效果图:
基于以上要求,我试了很多方法,one-self-signed-cert-to-rule-them-all-chrome-android-and-ios可以签出全平台通用的域名证书。
以下部分是关于IP 证书自签的:
[ req ]
default_bits = 2048
default_keyfile = ca.key
default_md = sha256
default_days = 825
encrypt_key = no
distinguished_name = subject
req_extensions = req_ext
x509_extensions = x509_ext
string_mask = utf8only
prompt = no
[ subject ]
countryName = US
stateOrProvinceName = Oklahoma
localityName = Stillwater
organizationName = My Company
OU = Engineering
commonName = 你的 IP
emailAddress = [email protected]
# Section x509_ext is used when generating a self-signed certificate.

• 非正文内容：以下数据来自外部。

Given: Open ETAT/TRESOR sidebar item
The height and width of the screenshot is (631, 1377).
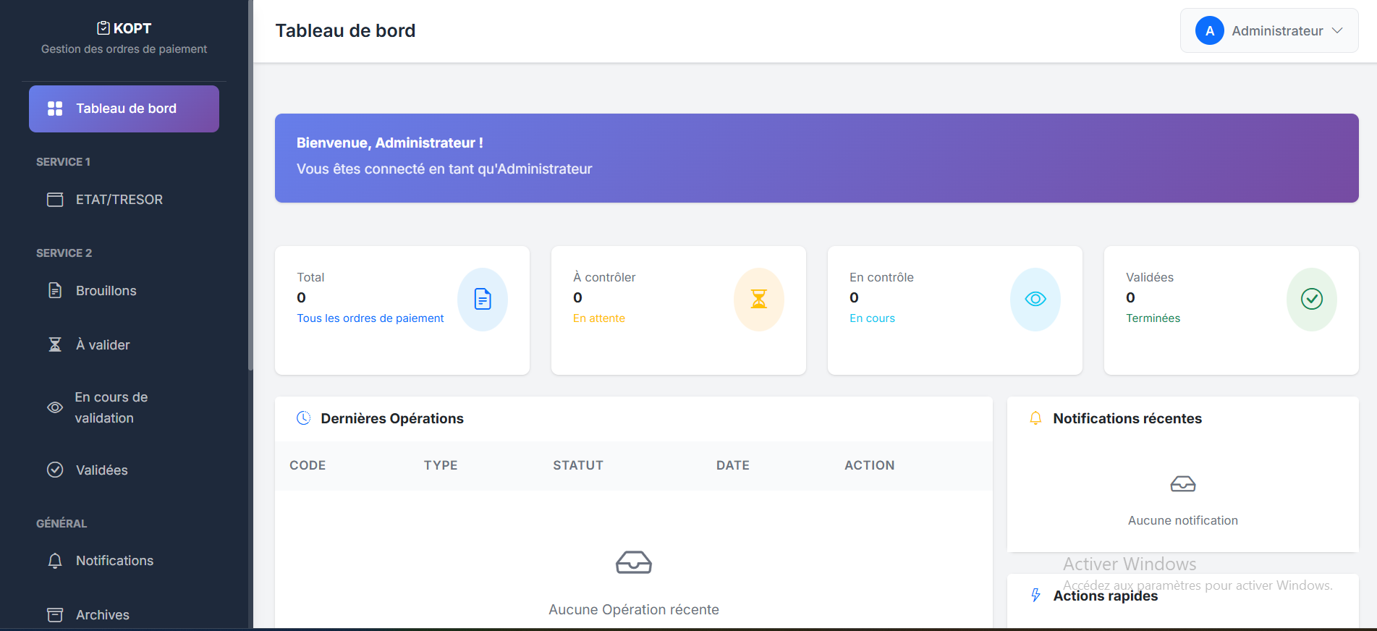Looking at the screenshot, I should coord(119,200).
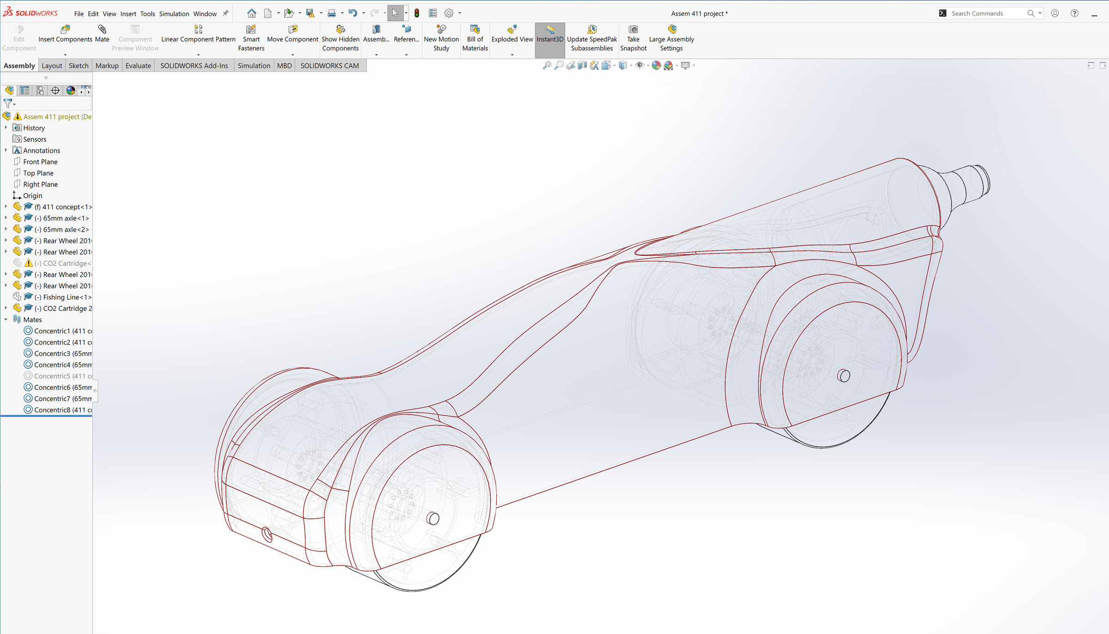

I.e., openssl req -x509 ...
[ x509_ext ]
subjectKeyIdentifier = hash
authorityKeyIdentifier = keyid:always,issuer
basicConstraints = critical, CA:TRUE
keyUsage = critical, digitalSignature, keyEncipherment, cRLSign, keyCertSign
subjectAltName = IP:你的 IP
extendedKeyUsage = serverAuth
extendedKeyUsage = TLS Web Server Authentication
[ req_ext ]
subjectKeyIdentifier = hash
basicConstraints = CA:FALSE
keyUsage = digitalSignature, keyEncipherment
subjectAltName = IP:你的 IP
nsComment = "OpenSSL Generated Certificate"
[alt_names]
IP.1=你的 IP
openssl req -config openssl.cnf -new -x509 -days 825 -out ca.crt
openssl x509 -in ca.crt -text -noout
在 Debian / Ubuntu / Alpine 系统中信任证书:
cp *.crt /usr/local/share/ca-certificates/
update-ca-certificates
ssl_certificate /home/ssl/xxx/ca.crt;
ssl_certificate_key /home/ssl/xxx/ca.key;
首次在此发言,若有安全隐患或者另有妙招还请多多指教。